Here’s the reality: In just the first quarter of 2025, AI startups pulled in nearly $60 billion in global venture funding. That’s over half the money going around in startup land for those three months. Most of that cash went to companies like OpenAI and Anthropic. OpenAI alone grabbed $40 billion, Anthropic snagged $4.5 billion. Those rounds weren’t open — they went to insiders, institutions, the same old faces. By the time the news even hit your feed, the deals were already done. Whatever upside comes from those investments is locked up tight. Regular people? They mostly just watched from the sidelines.

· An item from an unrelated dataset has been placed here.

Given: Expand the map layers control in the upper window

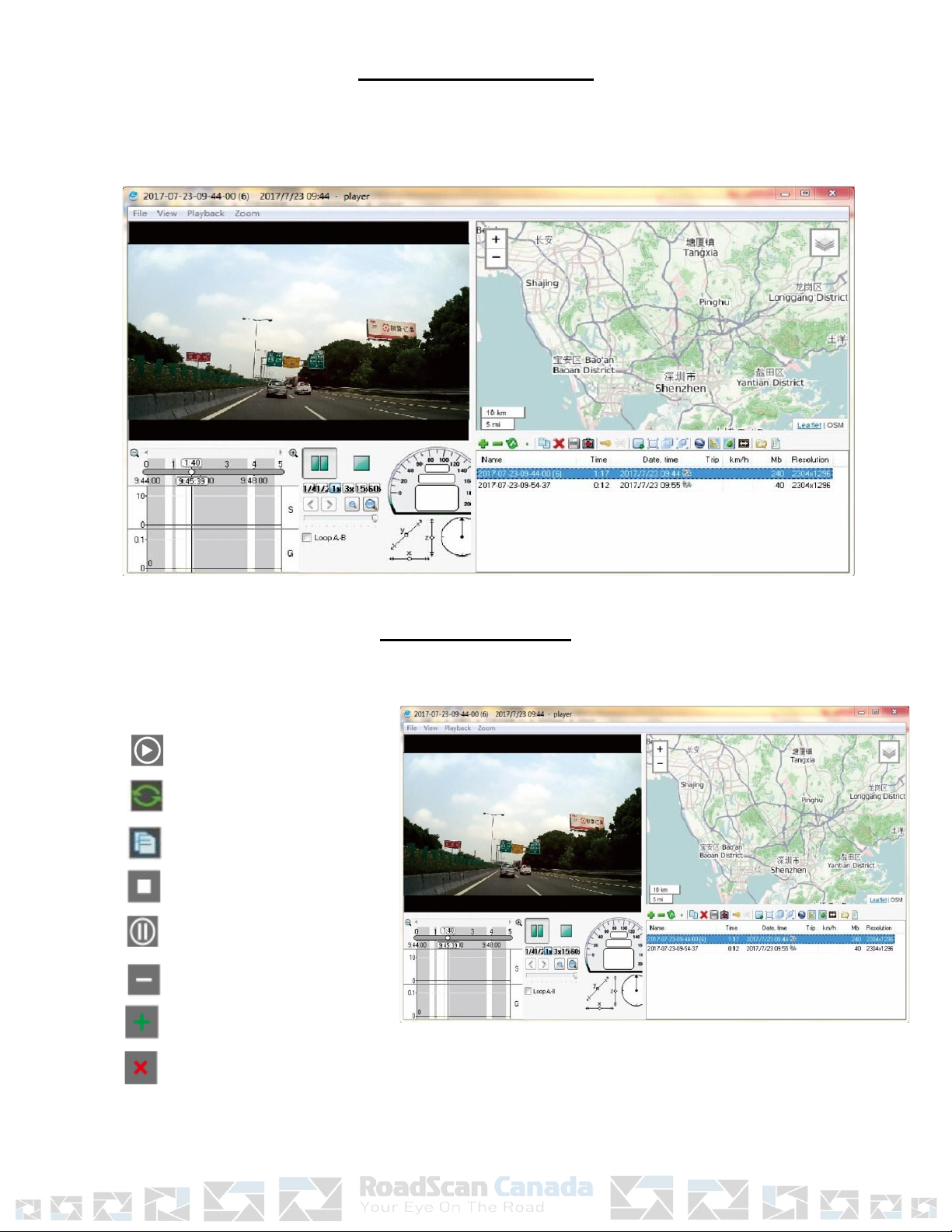Looking at the screenshot, I should [825, 244].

Web3 gaming flips that script. If you own the token, you own the stake. When PIXEL hit the market, anybody with a Binance account could buy in. Was there a gap between early backers and the public? Sure, always is. But at least here, you could see it. The token trades in the open, and if you want to close that gap, you can. That’s the structural split Barwikowski was pointing to — it's not about hype, it’s just how capital actually moves.

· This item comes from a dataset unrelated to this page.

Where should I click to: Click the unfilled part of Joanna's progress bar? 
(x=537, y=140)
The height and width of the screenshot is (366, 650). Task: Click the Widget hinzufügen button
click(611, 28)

But let’s talk about the downside. PIXEL soared to a high of $1.02 and then crashed, now sitting almost 99% below that top. The argument about “open upside” cuts both ways. You got the access; you also got the risk. That loss is as real as the opportunity.

What’s different now is how Pixels runs. Barwikowski admitted that 2024 was rough: the game handed out way more rewards than it earned. So, in 2025, they made big changes. They brought in people from Web2, sharpened monetization tactics, and focused on RORS — return on reward spend — the metric that actually matters. Barwikowski basically said, “We messed up the first version.” That kind of honesty stands out in web3.

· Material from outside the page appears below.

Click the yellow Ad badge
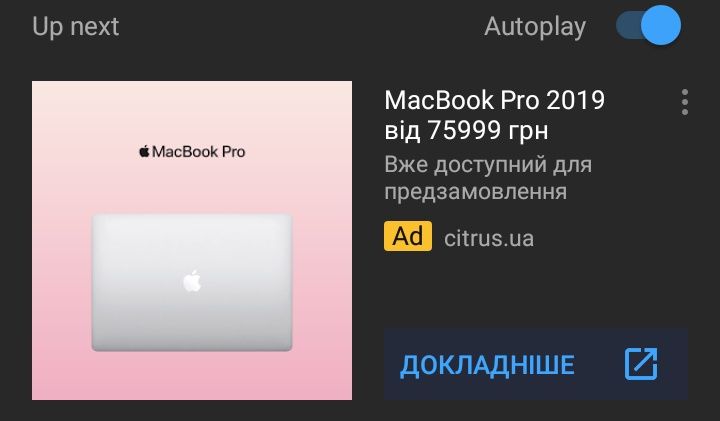720x421 pixels. pyautogui.click(x=408, y=236)
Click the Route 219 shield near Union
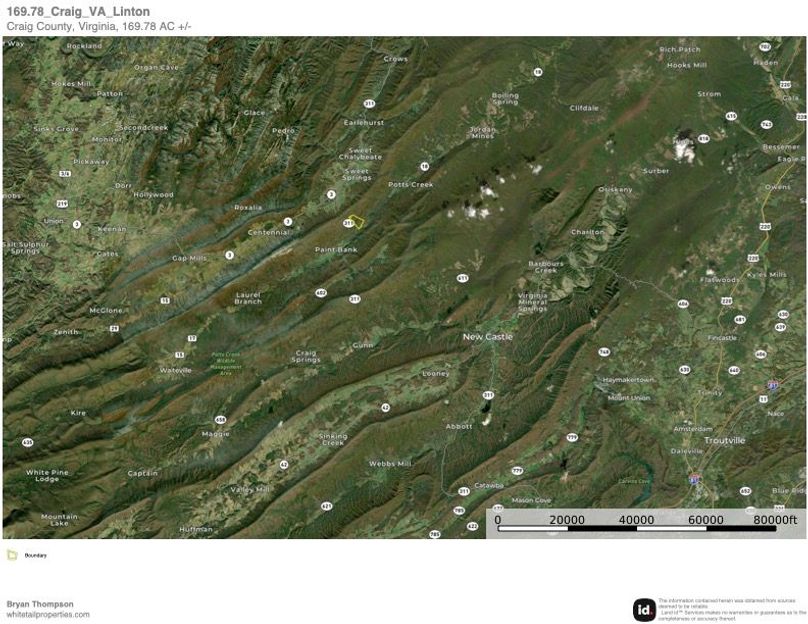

Now Pixels has built something new: an AI-driven rewards platform called Stacked. It boosted conversions by 178% and improved reward returns by 131% within Pixels. Now they’re offering Stacked to other studios, opening new doors beyond just fixing their own token economy. Pixels is aiming to become the backbone for Web3 gaming, not just another game chasing a token fix. That’s a big shift for PIXEL’s potential demand — but only if it works.

If Stacked really becomes the go-to rewards layer for Web3 games everywhere, every studio that adopts it will create more demand for PIXEL. Their staking model backs this up — over 88 million PIXEL tokens staked in the first month, and deposits beat withdrawals. Utility grows, sell pressure falls, and the thesis plays out: people who held through the bad times get the kind of early entry that’s usually reserved for AI insiders.

Or maybe Stacked just stays big in Pixels but doesn’t catch on elsewhere. Studios use the tools, skip the payment layer, revenue goes up in PIXEL but stays flat in dollars because unlocks keep coming. The AI vs. Web3 argument stays true — theoretically — but the token doesn’t show it.

Gaming VC funding is way down, off by 77% from its high. Most VC money has left the sector. Historically, that’s when the next wave starts rolling in again — not guaranteed, but it’s the pattern. So, Barwikowski’s argument seems solid. The real question is whether Pixels is the company to ride that moment when it happens.

If Stacked gets picked up by studios beyond Pixels — as a tool for making money — that’s the win. If it just helps Pixels and makes good slides, then it stays local.